Le gouvernement Trudeau a attendu le jour de la publication du rapport du vérificateur général, mardi, pour lui donner accès à l'information dont il avait besoin sur les subventions aux énergies fossiles.

Résultat: le vérificateur n'a pas été en mesure de faire son travail correctement.

«Je suis très préoccupé que le ministère des Finances ne nous ait pas donné toute l'information dont nous avions besoin», a affirmé le vérificateur général, Michael Ferguson.

«L'accès à l'information est fondamental à notre indépendance et au travail que nous effectuons», a-t-il ajouté.

Michael Ferguson a souligné qu'il était dans l'impossibilité d'évaluer si le gouvernement respecte son engagement d'éliminer les subventions jugées inefficaces pour les industries du pétrole, du gaz et du charbon d'ici 2025.

Le vérificateur général voulait obtenir les analyses du ministère des Finances sur cet engagement pris lors du sommet du G20 en 2009.

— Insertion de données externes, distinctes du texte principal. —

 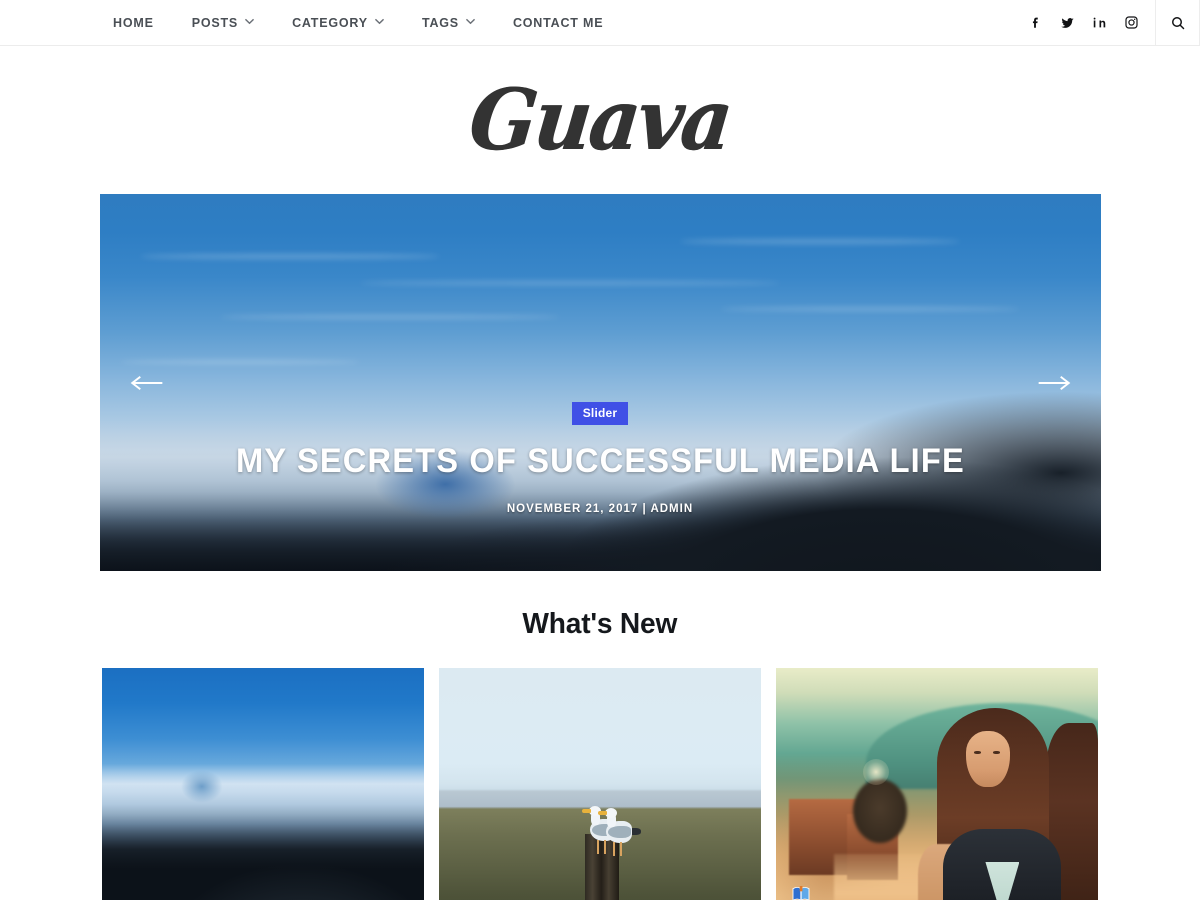 What do you see at coordinates (600, 510) in the screenshot?
I see `slide-meta: NOVEMBER 21, 2017 | ADMIN` at bounding box center [600, 510].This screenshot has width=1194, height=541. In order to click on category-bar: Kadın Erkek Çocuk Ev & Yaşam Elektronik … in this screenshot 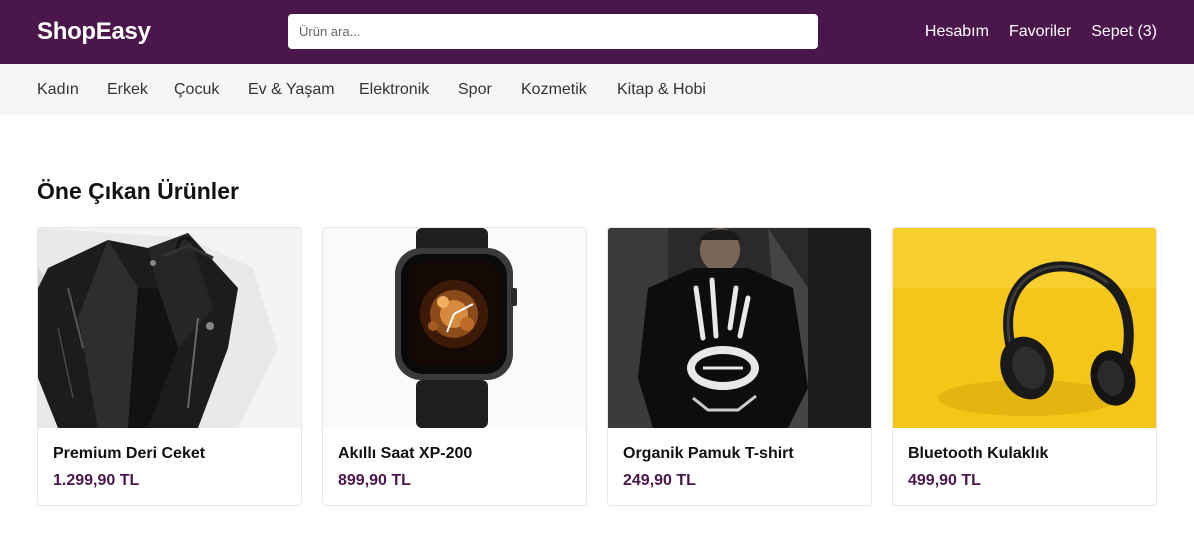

Le ministère a refusé de lui fournir 243 pages de notes, prétextant qu'il s'agissait de documents confidentiels du cabinet. D'autres documents contenant des évaluations environnementales stratégiques sur les subventions aux énergies fossiles ont été caviardés avant d'être remis au vérificateur général pour la même raison.

«Nous ne demandons pas d'avoir accès aux recommandations qui sont faites au ministre ni aux discussions qui les entourent, mais nous devrions avoir accès à l'analyse qui mène à ces recommandations», a précisé Michael Ferguson.

Le Nouveau Parti démocratique y voit une situation digne d'une république de banane.

«Qu'est-ce qu'on a à cacher? Pourquoi on remet des documents caviardés au vérificateur général?», a demandé la députée néo-démocrate Brigitte Sansoucy, soulignant au passage les promesses d'ouverture et de transparence du gouvernement Trudeau et son engagement à réduire les émissions de gaz à effet de serre.

«Pourquoi le gouvernement a-t-il attendu à 9h30 ce matin, 30 minutes avant le dépôt du rapport du vérificateur général, pour rendre l'information accessible?», a renchéri son collègue David Christopherson.

Le ministre des Finances, Bill Morneau, s'est défendu en disant que le gouvernement avait signé un décret mardi matin pour changer les règles et permettre l'accès à une partie des documents. Un geste «sans précédent», selon lui.

«C'était très important pour nous de faire ce que nous pouvions faire avec les règles et après nous avons décidé que c'était important de changer les règles», a-t-il expliqué.

«C'est exactement ce que nous avons fait, a-t-il poursuivi. Ce sera plus transparent, plus ouvert à l'avenir.»

Lors de son point de presse, le ministre Morneau n'a jamais expliqué pourquoi il n'avait pas signé ce décret plus tôt pour permettre au vérificateur général de faire son évaluation.

Le vérificateur général avait demandé d'avoir accès aux analyses fournies par le ministère des Finances au cabinet depuis 2010, mais il n'aura accès qu'aux documents depuis l'assermentation du gouvernement Trudeau en novembre 2015.

Le vérificateur s'est dit encouragé par le décret, mais demande une solution à long terme pour éviter d'autres fins de non-recevoir.

Dans son rapport, il presse le ministère des Finances de se doter d'un plan pour éliminer les subventions aux combustibles fossiles jugées inefficaces. Le ministère de l'Environnement et du Changement climatique en a un, mais il n'a pas encore été mis en oeuvre.

Le vérificateur général note tout de même certains progrès: six incitatifs fiscaux destinés aux secteurs pétrolier, gazier et minier ont été supprimés ou réduits depuis 2009, et deux autres sont en voie de l'être, mais il ajoute que d'autres incitatifs fiscaux n'ont fait l'objet d'aucune modification.

Il déplore également l'absence de renseignement sur l'ensemble des subventions pour les énergies fossiles.

«La question est de savoir si les subventions pour les énergies fossiles compromettent nos cibles de réduction des gaz à effet de serre», a indiqué la chef du Parti vert, Elizabeth May.

Ces subventions atteindraient un milliard de dollars annuellement, selon elle.

«Ce qui est sans précédent, c'est que le ministère des Finances émette une fin de non-recevoir au vérificateur général pour l'empêcher d'accéder à de l'information sur un engagement-clé du gouvernement», a-t-elle affirmé.

Elizabeth May doute que le gouvernement soit en mesure d'atteindre les objectifs de l'Accord de Paris sur le climat.

Les groupes de défense de l'environnement ont aussi réagi.

Équiterre s'est dit choqué d'apprendre que le vérificateur général n'ait pas pu évaluer les progrès accomplis à cause du manque d'information.

Greenpeace voit l'influence des lobbys du pétrole et du gaz dans le refus du ministère de remettre les documents demandés au vérificateur.